TEXT
Passing While Black: Rachel Dolezal And The Fight For Racial Justice




Rachel Dolezal

I’ve always felt that one of the key reasons for the persistence of racism in American society is that most white people simply don’t get it, and probably never will. No appeals to reason or presentation of data on racial inequality will help.

Put simply, most white people don’t get it is because they are unable to walk in black people’s shoes.

To use the words of Atticus Finch in Harper Lee’s classic, To Kill a Mockingbird, "You never really understand a person until you consider things from his point of view … until you climb into his skin and walk around in it.”

It is easy for white people to see the world from their vantage point, but it takes a lot of empathic effort to step outside your own interests and needs and into the shoes of black people and see and experience this country as an African American.

Rachel Dolezal – a blond and paled-skinned white woman without a hint of African heritage from Montana – stepped into black shoes, changed her appearance by transforming herself into a black woman, and attempted to “see and experience this country” as a black person.

Her decision to self-identify as African American has set off a firestorm of controversy, launching a national debate about the meaning of racial identity. While some in the black community applaud her passion and commitment to African American causes while pretending to be black, others are highly critical of her deception, see too close a parallel to Blackface, and believe she was motivated by her sense of white privilege rather than a deep commitment to racial justice. 

The national conversation about race and identity has been quite fascinating. Although it has been proven that biological race is an illusion, most people appear to cling to the idea that genetically homogenous populations exist, and intentionally (or unintentionally) defend those boundaries. 

Dolezal has been unapologetic about her decision to catapult across the color line.

When asked by Matt Lauer on NBC’s Today Show, when did she decide to deceive people about her racial identity, she responded, “I do take exception to that because it’s a little more complex than me identifying as black, or answering a question of, ‘Are you black or white?’ ” she said. In a series of interviews later that day, she also described herself as “transracial” and said: “Well, I definitely am not white. Nothing about being white describes who I am.”

Dolezal told Lauer that from an early age, she has “identified as being black.” At the age of 5 she colored her self-portraits in brown rather than peach crayon and gave herself curly black hair, not the straight blonde hair she inherited from her biological parents.

TASK REQUIREMENTS
1) Return the passage of the Rachel Dolezal text that begins at the words "I’ve always felt" and stops after the words "black people’s shoes.", copied word for word.
2) Take the Rachel Dolezal text further, picking up after its last sentence.

LISTED ENTRIES
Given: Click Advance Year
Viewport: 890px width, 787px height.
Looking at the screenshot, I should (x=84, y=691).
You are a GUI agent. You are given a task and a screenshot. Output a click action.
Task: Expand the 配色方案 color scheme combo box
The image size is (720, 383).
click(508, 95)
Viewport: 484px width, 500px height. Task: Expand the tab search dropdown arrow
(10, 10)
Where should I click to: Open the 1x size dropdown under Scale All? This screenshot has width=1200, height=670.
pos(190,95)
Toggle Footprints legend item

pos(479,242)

* * *

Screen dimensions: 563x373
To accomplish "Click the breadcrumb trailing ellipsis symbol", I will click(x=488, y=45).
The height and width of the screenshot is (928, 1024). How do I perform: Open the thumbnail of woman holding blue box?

TASK RESULTS
1)
I’ve always felt that one of the key reasons for the persistence of racism in American society is that most white people simply don’t get it, and probably never will. No appeals to reason or presentation of data on racial inequality will help.

Put simply, most white people don’t get it is because they are unable to walk in black people’s shoes.

2)
I may be in the minority, but I believe that Dolezal’s identification with the African American community and black culture and her commitment to racial and social justice is genuine. I also think her deception was a calculated risk she took for a reason. I take her at her word when she said to Lauer, "overall, my life has been one of survival, and the decisions that I have made along the way, including my identification, have been to survive."

Given the lack of empathy a majority of whites have for black suffering and the hostility that accompanies even modest attempts to alleviate that suffering if it clashes with white interests and needs, Dolezal’s faced a difficult choice. She decided that her only option was to literally be a race traitor.

The reality is that white people who work closely with black people and become heavily involved in black causes run the risk of being heavily criticized by other whites, and perhaps even ostracized by friends and family.

Dolezal’s family proves my point. Her parents and siblings have not shied away from any opportunity they get to step in front of a TV camera to out her as being “genetically white” and denounce her as a fraud.

But, it is not impossible for whites, as Theologian Reinhold Niebuhr put it to “have eyes to see and heart to feel” what most whites are “too blind and too callous to notice.”

In my experience working alongside white leaders of mostly white social justice organizations (primarily as a member of the board) – in groups such as Connecticut Citizen Action Group (CCAG), Connecticut Center for a New Economy (CCNE) and Common Cause Connecticut (CCCT) - I’ve been impressed with their ability to empathize with the experiences of black people (it is important to say, however, that the work is far from perfect).

But, they are not enough; they are in the minority. We need more people like them going out into white communities, especially Whitopia – a city and county in the U.S. that is whiter than the nation, its respective region, and its state – and organizing whites around racial and social justice.

In many ways, Dolezal took the easy route; she put on a black mask and avoided the really hard work of working within white communities where people like her are most needed today.

Ironically, Dolezal has suffered a fate somewhat similar to that of blacks who crossed the “color line” and passed for white. Many African Americans “light” enough to pass lived in constant fear of being caught. The price paid would often mean a loss of their job and if they lived among whites, being forcefully expelled from the community. For some, it could mean being lynched.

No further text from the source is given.